Through curriculum, posters, reward systems, and lunchroom rules, schools encode a silent but relentless message: that certain bodies are dangerous, excessive, or deviant. Fat children are positioned as futures to be prevented. Neurodivergent children whose eating diverges from the norm are framed as problems to be solved. The desk that squeezes, the poster that moralises, the glance that lingers too long—each becomes a lesson in shame passed off as care.
The moralisation of health
School-based health instruction draws on a deeper cultural logic: healthism, or the belief that moral worth can be measured through bodily conformity. Health class teaches students to rank food by virtue. PE celebrates speed, control, and endurance. Lunchroom staff enact surveillance in the name of wellness.

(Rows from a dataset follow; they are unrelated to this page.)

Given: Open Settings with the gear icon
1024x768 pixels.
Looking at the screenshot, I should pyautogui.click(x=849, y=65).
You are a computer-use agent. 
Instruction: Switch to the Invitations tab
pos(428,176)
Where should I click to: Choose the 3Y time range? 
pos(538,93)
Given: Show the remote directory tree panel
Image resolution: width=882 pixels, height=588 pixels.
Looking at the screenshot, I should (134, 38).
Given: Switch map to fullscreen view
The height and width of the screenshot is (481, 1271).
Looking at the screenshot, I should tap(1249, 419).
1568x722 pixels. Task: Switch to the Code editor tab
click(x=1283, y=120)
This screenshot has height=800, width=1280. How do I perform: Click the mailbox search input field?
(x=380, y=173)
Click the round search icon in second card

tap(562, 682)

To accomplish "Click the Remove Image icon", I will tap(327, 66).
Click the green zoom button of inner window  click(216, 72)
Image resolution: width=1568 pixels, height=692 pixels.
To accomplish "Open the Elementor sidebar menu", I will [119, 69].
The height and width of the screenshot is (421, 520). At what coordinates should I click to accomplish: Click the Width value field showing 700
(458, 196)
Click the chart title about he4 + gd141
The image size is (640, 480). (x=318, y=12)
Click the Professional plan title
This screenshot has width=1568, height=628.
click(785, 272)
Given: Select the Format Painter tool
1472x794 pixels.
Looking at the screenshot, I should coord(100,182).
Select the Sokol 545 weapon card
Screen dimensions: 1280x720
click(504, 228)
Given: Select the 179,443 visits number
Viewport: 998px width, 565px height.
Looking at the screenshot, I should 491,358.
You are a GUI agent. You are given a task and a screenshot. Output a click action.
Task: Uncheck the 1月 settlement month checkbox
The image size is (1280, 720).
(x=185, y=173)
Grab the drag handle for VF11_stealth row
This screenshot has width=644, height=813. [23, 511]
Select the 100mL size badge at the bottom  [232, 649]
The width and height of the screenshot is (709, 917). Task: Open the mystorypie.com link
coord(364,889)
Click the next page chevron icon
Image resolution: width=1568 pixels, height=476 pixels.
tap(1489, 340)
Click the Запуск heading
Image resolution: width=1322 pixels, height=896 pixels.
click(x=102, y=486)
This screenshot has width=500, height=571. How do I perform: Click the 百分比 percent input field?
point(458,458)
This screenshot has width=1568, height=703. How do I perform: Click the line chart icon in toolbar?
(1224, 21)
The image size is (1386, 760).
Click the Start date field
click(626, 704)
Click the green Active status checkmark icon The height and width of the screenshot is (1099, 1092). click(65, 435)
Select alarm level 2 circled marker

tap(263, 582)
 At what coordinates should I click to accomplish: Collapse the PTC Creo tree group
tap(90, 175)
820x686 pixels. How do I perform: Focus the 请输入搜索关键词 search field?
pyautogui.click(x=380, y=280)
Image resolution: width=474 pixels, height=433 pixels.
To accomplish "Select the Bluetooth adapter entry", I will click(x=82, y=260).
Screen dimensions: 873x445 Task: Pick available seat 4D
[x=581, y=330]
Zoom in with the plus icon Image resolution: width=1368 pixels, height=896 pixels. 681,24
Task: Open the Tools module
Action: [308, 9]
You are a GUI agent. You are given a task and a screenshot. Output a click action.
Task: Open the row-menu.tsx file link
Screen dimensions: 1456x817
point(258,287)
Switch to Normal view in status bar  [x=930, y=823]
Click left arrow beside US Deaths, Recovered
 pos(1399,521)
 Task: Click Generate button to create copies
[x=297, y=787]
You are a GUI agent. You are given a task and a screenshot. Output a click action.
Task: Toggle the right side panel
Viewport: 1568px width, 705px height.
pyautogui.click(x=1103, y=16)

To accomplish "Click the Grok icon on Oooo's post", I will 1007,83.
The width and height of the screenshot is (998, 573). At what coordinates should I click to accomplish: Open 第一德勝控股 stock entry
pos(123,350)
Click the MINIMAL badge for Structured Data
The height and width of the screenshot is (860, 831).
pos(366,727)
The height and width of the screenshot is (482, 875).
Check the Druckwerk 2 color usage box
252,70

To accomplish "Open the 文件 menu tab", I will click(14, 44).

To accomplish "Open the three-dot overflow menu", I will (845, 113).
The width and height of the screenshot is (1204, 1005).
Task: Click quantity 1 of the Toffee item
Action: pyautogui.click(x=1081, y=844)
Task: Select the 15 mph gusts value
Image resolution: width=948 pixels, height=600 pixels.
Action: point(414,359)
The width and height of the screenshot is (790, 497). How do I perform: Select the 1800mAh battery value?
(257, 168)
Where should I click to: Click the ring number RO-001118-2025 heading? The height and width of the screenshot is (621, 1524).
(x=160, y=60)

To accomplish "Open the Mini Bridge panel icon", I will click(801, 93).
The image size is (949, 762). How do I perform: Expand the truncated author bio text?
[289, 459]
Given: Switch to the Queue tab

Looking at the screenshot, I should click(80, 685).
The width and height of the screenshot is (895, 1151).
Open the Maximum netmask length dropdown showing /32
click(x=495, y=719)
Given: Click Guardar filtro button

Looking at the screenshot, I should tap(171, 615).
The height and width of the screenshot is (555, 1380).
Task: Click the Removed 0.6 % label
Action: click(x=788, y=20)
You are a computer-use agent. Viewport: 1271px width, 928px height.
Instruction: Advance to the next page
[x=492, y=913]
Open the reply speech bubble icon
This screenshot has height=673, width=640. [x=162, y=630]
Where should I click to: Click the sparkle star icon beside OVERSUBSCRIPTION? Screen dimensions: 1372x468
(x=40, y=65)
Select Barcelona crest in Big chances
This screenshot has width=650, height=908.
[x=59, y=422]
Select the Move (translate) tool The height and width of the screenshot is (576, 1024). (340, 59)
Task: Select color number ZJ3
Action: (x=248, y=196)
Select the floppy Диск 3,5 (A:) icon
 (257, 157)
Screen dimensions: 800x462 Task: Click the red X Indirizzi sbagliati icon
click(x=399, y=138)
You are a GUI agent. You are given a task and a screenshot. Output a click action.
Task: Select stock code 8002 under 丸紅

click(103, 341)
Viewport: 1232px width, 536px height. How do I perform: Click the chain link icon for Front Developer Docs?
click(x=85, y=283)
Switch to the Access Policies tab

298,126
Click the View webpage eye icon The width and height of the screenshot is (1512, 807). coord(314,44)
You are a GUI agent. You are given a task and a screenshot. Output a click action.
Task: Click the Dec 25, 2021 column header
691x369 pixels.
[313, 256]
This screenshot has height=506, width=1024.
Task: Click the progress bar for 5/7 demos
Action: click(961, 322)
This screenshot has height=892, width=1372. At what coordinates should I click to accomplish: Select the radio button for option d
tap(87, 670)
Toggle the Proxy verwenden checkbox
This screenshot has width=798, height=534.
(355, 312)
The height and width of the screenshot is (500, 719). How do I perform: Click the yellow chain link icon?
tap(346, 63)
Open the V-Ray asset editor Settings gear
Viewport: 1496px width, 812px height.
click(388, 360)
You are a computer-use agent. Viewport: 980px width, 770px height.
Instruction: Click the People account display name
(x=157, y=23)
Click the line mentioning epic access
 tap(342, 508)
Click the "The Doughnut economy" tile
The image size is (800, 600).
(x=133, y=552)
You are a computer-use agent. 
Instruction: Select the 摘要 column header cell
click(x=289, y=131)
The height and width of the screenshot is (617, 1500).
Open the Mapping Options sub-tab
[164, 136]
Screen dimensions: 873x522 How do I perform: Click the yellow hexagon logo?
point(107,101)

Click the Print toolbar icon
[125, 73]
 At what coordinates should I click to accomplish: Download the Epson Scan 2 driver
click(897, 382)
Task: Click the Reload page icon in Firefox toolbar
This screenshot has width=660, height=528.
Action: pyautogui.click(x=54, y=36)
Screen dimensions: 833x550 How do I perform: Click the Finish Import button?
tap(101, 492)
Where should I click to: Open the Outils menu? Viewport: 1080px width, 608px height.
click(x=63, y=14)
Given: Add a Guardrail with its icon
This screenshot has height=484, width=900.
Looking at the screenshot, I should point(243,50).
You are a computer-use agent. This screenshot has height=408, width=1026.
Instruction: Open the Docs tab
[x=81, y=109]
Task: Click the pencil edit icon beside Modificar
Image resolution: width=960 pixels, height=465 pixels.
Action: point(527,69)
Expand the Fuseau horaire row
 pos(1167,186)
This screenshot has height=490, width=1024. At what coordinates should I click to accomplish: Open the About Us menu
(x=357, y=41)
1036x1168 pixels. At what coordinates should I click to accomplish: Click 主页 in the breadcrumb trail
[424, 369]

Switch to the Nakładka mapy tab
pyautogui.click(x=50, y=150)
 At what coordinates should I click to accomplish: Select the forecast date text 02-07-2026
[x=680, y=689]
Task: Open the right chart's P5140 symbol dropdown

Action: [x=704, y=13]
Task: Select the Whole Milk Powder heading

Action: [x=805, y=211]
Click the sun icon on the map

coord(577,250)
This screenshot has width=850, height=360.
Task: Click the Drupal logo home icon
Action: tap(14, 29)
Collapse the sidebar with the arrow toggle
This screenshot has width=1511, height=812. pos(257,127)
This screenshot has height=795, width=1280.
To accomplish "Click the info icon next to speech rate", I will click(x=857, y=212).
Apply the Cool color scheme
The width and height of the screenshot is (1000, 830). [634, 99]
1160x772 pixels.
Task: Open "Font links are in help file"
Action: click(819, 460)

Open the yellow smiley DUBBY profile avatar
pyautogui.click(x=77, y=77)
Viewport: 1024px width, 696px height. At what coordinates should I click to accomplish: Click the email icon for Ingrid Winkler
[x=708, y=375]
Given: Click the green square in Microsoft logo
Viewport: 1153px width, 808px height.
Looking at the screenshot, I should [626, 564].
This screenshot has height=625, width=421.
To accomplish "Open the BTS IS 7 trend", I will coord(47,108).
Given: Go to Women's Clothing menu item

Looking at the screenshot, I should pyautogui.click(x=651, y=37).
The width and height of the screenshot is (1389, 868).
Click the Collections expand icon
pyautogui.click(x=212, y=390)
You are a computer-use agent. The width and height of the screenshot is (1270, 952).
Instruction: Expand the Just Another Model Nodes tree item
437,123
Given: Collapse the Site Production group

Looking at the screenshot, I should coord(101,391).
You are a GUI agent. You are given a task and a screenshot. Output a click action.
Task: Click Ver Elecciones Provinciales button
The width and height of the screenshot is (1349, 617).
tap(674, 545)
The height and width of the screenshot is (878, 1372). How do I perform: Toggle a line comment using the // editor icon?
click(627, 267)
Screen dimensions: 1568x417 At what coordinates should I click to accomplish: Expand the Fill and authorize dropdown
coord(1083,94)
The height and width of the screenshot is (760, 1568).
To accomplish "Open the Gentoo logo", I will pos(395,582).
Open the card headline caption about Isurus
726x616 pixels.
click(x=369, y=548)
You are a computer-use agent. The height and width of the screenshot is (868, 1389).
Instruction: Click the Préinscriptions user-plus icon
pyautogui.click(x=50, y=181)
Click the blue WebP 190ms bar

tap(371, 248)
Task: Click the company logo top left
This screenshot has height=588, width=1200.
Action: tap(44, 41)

I cannot count the number of times my daughter has been told she must eat the ‘healthy’ things in her lunch before she may touch the ‘unhealthy’ ones—by a well-meaning staff member who assumed this hierarchy would somehow retrain her nervous system. This daily coercion, wrapped in smiles and good intentions, has brought her to the brink of a major eating disorder.
The logic of school-based food control is not neutral; it is violent, disordered, and precise in its cruelty. Fatness becomes a site of risk management. A restricted diet becomes evidence of discipline. In both cases, children learn to mistrust their appetites and treat hunger or satiety as states to perform, not feel.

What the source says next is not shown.